The migrant caravan that was turned away from Tapachula, Chiapas, on Wednesday has once again found its way barred.
Municipal police in nearby Huixtla prevented migrants from entering the town yesterday, citing security concerns for residents. The town has typically been a stopping point on migrant caravans’ long journey north, but the latest was forced to go around.
The nearly 1,000 Central American migrants have met a few obstacles since they crossed the border into Mexico on Tuesday. Federal authorities attempted to detain them after they entered illegally on the Rodolfo Robles International Bridge, but retreated when the group responded by throwing rocks.
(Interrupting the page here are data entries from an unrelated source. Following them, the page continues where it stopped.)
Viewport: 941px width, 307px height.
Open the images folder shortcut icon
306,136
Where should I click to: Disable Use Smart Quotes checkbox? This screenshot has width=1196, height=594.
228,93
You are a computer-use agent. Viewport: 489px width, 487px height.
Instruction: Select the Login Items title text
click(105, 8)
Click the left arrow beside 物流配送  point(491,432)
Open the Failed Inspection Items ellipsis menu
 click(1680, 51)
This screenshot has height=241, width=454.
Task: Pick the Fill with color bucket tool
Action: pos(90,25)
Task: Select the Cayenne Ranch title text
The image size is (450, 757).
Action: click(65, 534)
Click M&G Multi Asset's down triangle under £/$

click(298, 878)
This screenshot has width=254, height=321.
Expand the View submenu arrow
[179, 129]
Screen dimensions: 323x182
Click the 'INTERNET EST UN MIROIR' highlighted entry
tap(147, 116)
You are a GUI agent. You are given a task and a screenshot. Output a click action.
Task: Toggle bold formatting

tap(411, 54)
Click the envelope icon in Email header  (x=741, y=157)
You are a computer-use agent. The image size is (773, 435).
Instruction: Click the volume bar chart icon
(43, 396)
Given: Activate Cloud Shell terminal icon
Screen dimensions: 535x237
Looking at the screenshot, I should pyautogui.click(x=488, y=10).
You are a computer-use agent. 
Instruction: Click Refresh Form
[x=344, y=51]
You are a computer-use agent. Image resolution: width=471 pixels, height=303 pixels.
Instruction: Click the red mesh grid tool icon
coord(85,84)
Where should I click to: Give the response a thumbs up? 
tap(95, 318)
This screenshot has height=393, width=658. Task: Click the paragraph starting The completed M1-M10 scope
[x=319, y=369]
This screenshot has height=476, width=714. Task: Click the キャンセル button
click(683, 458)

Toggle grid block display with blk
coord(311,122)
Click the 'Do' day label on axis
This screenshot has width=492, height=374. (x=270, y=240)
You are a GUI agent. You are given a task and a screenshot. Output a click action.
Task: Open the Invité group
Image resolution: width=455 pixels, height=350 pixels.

The next day, the group was denied entry into the city of Tapachula over concern for the caravan’s safety after the killing of two police officers, presumably at the hands of the Mara Salvatrucha gang.
Federal authorities again attempted to halt the migrants’ progress, this time on the Tapachula-Huixtla highway but desisted when the group again began to defend itself with makeshift weapons. Twenty migrants were detained.
According to the newspaper Reforma, the solidarity that has long been shown Central American migrants in Mexico’s southernmost state has evaporated, and residents have grown more suspicious of the groups.
Some claim that the recent waves of migration have been a significant factor in an uptick in crime in the region.